Remix.run Logo
inexcf 7 days ago

Got excited about an open-source tool doing this.

Alas, i am let down. It is an open-source tool creating the prompt for the OpenAI API and i can't go and send customer data to them.

I'm aware of https://github.com/clovaai/donut so i hoped this would be more like that.

_joel 7 days ago | parent | next [-]

You can self host OpenAPI compatible models with lmstudio and the like. I've used it with https://anythingllm.com/

Tammilore 7 days ago | parent | prev | next [-]

Hi.
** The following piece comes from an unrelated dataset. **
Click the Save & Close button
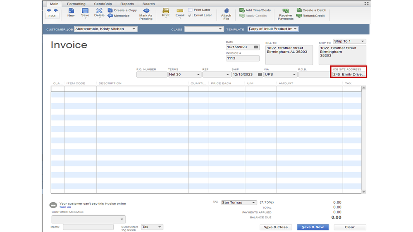Image resolution: width=413 pixels, height=232 pixels. 276,227
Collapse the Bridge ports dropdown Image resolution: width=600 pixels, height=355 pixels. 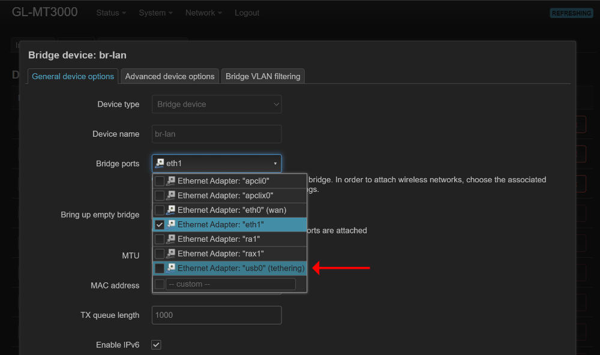[275, 164]
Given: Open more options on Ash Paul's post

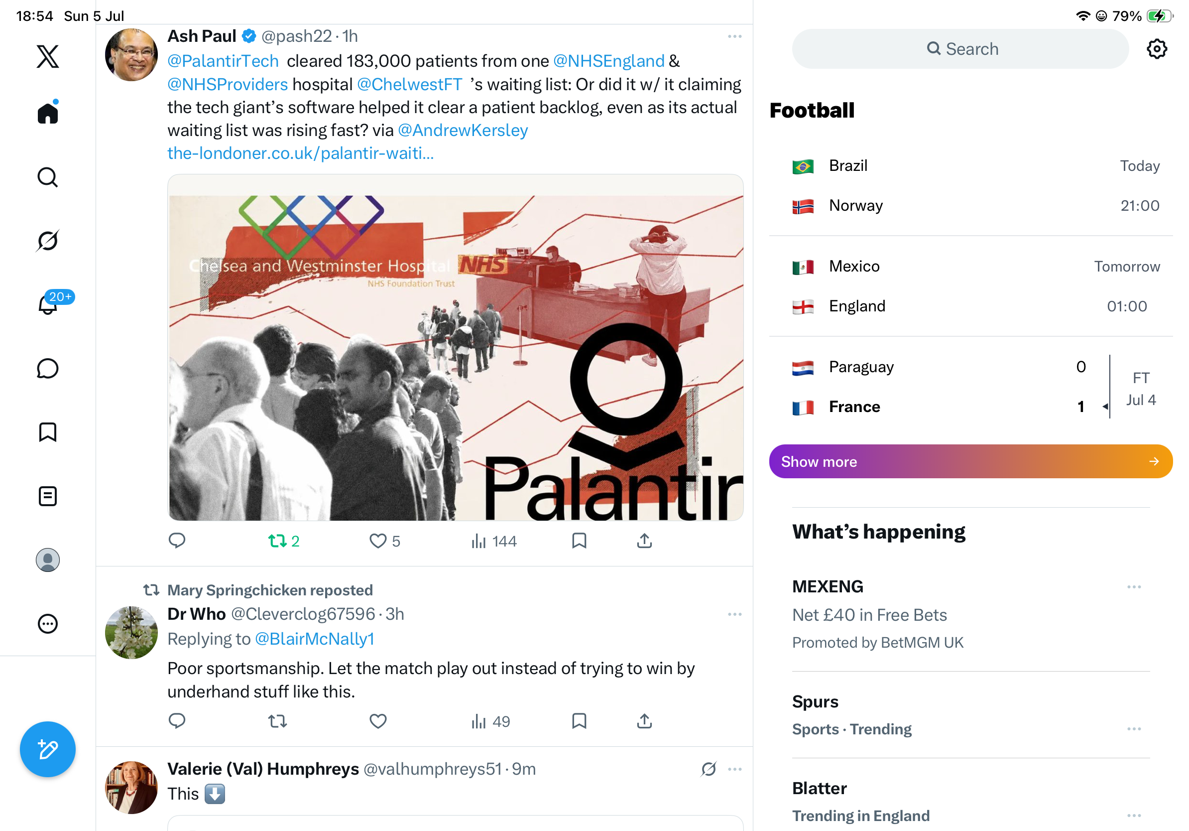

I totally get the concern about sending data to OpenAI. Right now, Documind uses OpenAI's API just so people could quickly get started and see what it is like, but I’m open to adding options and contributions that would be better for privacy.
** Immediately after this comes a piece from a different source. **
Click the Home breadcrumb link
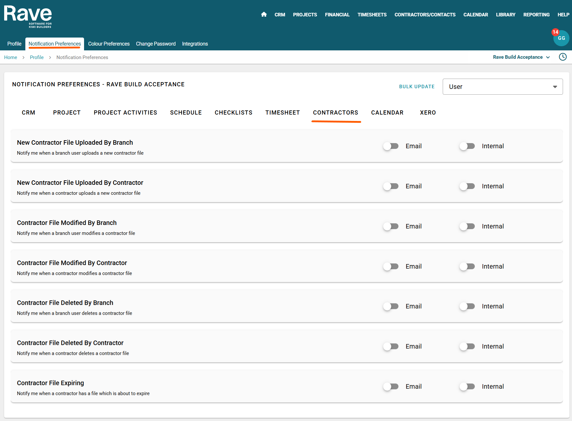572x421 pixels. click(x=11, y=57)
inexcf 6 days ago | parent [-]

That sounds great.

sidmo 5 days ago | parent | prev | next [-]

I'd recommend checking out vision language models. They generate embeddings of the images themselves (as a collection of patches) and you can see query matching displayed as a heatmap over the document. Picks up text that OCR misses. I built a simple API over it if you want to try it out: https://github.com/DataFog/vlm-api

turblety 7 days ago | parent | prev | next [-]

You might be able to use Ollama, which has a OpenAI compatible API.

Zambyte 7 days ago | parent [-]

Not without chaning the code (should be easy though)

https://github.com/DocumindHQ/documind/blob/d91121739df03867...

7 days ago | parent | prev [-]
[deleted]